▸ **TASK**:
The reply has to contain each record exactly as written.

▸ **EXTRACTED INFORMATION**:
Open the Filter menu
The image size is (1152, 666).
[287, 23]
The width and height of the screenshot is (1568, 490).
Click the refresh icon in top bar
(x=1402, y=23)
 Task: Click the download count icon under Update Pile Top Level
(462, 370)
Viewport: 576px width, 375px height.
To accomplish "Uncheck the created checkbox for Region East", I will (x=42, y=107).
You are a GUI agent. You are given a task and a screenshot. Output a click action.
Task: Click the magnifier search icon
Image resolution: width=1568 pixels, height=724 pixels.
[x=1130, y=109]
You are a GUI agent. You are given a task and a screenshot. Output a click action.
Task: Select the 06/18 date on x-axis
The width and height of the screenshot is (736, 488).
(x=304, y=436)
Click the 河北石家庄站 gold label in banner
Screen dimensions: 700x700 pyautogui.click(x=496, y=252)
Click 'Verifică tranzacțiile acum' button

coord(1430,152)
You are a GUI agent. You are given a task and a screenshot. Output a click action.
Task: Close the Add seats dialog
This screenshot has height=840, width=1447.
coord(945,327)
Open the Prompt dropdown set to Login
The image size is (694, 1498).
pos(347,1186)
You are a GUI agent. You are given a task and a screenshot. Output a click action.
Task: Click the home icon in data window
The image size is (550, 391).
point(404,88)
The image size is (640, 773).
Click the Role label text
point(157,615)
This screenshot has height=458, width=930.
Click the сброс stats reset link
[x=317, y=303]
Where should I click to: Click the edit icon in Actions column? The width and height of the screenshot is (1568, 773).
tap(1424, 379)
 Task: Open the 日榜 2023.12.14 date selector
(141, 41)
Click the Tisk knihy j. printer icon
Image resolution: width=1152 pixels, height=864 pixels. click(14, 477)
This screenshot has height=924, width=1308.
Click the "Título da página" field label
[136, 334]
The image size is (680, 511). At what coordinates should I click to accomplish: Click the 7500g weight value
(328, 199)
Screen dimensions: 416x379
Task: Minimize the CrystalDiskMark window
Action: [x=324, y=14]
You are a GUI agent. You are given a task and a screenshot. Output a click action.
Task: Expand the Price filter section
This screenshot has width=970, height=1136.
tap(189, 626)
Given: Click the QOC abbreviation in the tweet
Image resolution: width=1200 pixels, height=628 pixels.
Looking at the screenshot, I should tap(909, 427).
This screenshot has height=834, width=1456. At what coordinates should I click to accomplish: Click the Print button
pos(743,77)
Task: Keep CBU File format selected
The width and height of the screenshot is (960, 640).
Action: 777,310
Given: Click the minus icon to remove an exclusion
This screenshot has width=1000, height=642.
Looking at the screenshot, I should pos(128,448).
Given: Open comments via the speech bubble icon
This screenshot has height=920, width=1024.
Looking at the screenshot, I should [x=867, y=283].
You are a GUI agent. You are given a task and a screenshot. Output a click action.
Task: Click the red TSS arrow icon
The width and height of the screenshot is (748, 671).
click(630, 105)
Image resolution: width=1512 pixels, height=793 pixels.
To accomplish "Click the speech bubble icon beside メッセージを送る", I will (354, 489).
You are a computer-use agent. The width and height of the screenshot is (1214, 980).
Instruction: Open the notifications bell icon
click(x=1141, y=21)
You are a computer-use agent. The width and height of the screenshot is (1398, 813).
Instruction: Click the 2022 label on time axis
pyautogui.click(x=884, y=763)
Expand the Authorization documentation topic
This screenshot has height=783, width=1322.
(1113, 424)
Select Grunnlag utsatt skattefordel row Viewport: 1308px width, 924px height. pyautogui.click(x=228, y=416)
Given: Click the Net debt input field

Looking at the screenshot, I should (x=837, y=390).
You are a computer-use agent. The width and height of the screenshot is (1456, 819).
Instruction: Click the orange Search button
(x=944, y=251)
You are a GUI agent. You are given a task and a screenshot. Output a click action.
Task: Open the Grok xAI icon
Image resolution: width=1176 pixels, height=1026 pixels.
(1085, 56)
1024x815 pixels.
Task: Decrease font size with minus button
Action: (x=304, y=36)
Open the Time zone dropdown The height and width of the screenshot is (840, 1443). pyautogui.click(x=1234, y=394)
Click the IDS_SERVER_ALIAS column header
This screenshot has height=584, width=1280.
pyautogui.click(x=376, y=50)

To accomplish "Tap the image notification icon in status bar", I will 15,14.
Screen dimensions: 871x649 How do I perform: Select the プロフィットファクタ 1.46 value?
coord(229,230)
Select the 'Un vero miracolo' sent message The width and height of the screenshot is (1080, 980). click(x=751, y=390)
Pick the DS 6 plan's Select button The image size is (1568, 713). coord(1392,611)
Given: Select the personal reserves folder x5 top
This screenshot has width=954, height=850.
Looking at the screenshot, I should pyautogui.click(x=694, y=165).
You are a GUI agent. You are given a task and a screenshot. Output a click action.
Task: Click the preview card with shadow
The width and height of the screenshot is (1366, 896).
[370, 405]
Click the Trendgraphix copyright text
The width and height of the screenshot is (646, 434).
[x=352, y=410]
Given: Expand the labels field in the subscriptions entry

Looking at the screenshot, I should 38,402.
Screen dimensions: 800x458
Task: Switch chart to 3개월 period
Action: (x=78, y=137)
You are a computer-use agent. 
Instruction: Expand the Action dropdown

▸ **WRITTEN SOLUTION**:
Open the Filter menu
The image size is (1152, 666).
[287, 23]
The width and height of the screenshot is (1568, 490).
Click the refresh icon in top bar
(x=1402, y=23)
 Task: Click the download count icon under Update Pile Top Level
(462, 370)
Viewport: 576px width, 375px height.
To accomplish "Uncheck the created checkbox for Region East", I will (x=42, y=107).
You are a GUI agent. You are given a task and a screenshot. Output a click action.
Task: Click the magnifier search icon
Image resolution: width=1568 pixels, height=724 pixels.
[x=1130, y=109]
You are a GUI agent. You are given a task and a screenshot. Output a click action.
Task: Select the 06/18 date on x-axis
The width and height of the screenshot is (736, 488).
(x=304, y=436)
Click the 河北石家庄站 gold label in banner
Screen dimensions: 700x700 pyautogui.click(x=496, y=252)
Click 'Verifică tranzacțiile acum' button

coord(1430,152)
You are a GUI agent. You are given a task and a screenshot. Output a click action.
Task: Close the Add seats dialog
This screenshot has height=840, width=1447.
coord(945,327)
Open the Prompt dropdown set to Login
The image size is (694, 1498).
pos(347,1186)
You are a GUI agent. You are given a task and a screenshot. Output a click action.
Task: Click the home icon in data window
The image size is (550, 391).
point(404,88)
The image size is (640, 773).
Click the Role label text
point(157,615)
This screenshot has height=458, width=930.
Click the сброс stats reset link
[x=317, y=303]
Where should I click to: Click the edit icon in Actions column? The width and height of the screenshot is (1568, 773).
tap(1424, 379)
 Task: Open the 日榜 2023.12.14 date selector
(141, 41)
Click the Tisk knihy j. printer icon
Image resolution: width=1152 pixels, height=864 pixels. click(14, 477)
This screenshot has height=924, width=1308.
Click the "Título da página" field label
[136, 334]
The image size is (680, 511). At what coordinates should I click to accomplish: Click the 7500g weight value
(328, 199)
Screen dimensions: 416x379
Task: Minimize the CrystalDiskMark window
Action: [x=324, y=14]
You are a GUI agent. You are given a task and a screenshot. Output a click action.
Task: Expand the Price filter section
This screenshot has width=970, height=1136.
tap(189, 626)
Given: Click the QOC abbreviation in the tweet
Image resolution: width=1200 pixels, height=628 pixels.
Looking at the screenshot, I should tap(909, 427).
This screenshot has height=834, width=1456. At what coordinates should I click to accomplish: Click the Print button
pos(743,77)
Task: Keep CBU File format selected
The width and height of the screenshot is (960, 640).
Action: 777,310
Given: Click the minus icon to remove an exclusion
This screenshot has width=1000, height=642.
Looking at the screenshot, I should pos(128,448).
Given: Open comments via the speech bubble icon
This screenshot has height=920, width=1024.
Looking at the screenshot, I should [x=867, y=283].
You are a GUI agent. You are given a task and a screenshot. Output a click action.
Task: Click the red TSS arrow icon
The width and height of the screenshot is (748, 671).
click(630, 105)
Image resolution: width=1512 pixels, height=793 pixels.
To accomplish "Click the speech bubble icon beside メッセージを送る", I will (354, 489).
You are a computer-use agent. The width and height of the screenshot is (1214, 980).
Instruction: Open the notifications bell icon
click(x=1141, y=21)
You are a computer-use agent. The width and height of the screenshot is (1398, 813).
Instruction: Click the 2022 label on time axis
pyautogui.click(x=884, y=763)
Expand the Authorization documentation topic
This screenshot has height=783, width=1322.
(1113, 424)
Select Grunnlag utsatt skattefordel row Viewport: 1308px width, 924px height. pyautogui.click(x=228, y=416)
Given: Click the Net debt input field

Looking at the screenshot, I should (x=837, y=390).
You are a computer-use agent. The width and height of the screenshot is (1456, 819).
Instruction: Click the orange Search button
(x=944, y=251)
You are a GUI agent. You are given a task and a screenshot. Output a click action.
Task: Open the Grok xAI icon
Image resolution: width=1176 pixels, height=1026 pixels.
(1085, 56)
1024x815 pixels.
Task: Decrease font size with minus button
Action: (x=304, y=36)
Open the Time zone dropdown The height and width of the screenshot is (840, 1443). pyautogui.click(x=1234, y=394)
Click the IDS_SERVER_ALIAS column header
This screenshot has height=584, width=1280.
pyautogui.click(x=376, y=50)

To accomplish "Tap the image notification icon in status bar", I will 15,14.
Screen dimensions: 871x649 How do I perform: Select the プロフィットファクタ 1.46 value?
coord(229,230)
Select the 'Un vero miracolo' sent message The width and height of the screenshot is (1080, 980). click(x=751, y=390)
Pick the DS 6 plan's Select button The image size is (1568, 713). coord(1392,611)
Given: Select the personal reserves folder x5 top
This screenshot has width=954, height=850.
Looking at the screenshot, I should pyautogui.click(x=694, y=165).
You are a GUI agent. You are given a task and a screenshot. Output a click action.
Task: Click the preview card with shadow
The width and height of the screenshot is (1366, 896).
[370, 405]
Click the Trendgraphix copyright text
The width and height of the screenshot is (646, 434).
[x=352, y=410]
Given: Expand the labels field in the subscriptions entry

Looking at the screenshot, I should 38,402.
Screen dimensions: 800x458
Task: Switch chart to 3개월 period
Action: (x=78, y=137)
You are a computer-use agent. 
Instruction: Expand the Action dropdown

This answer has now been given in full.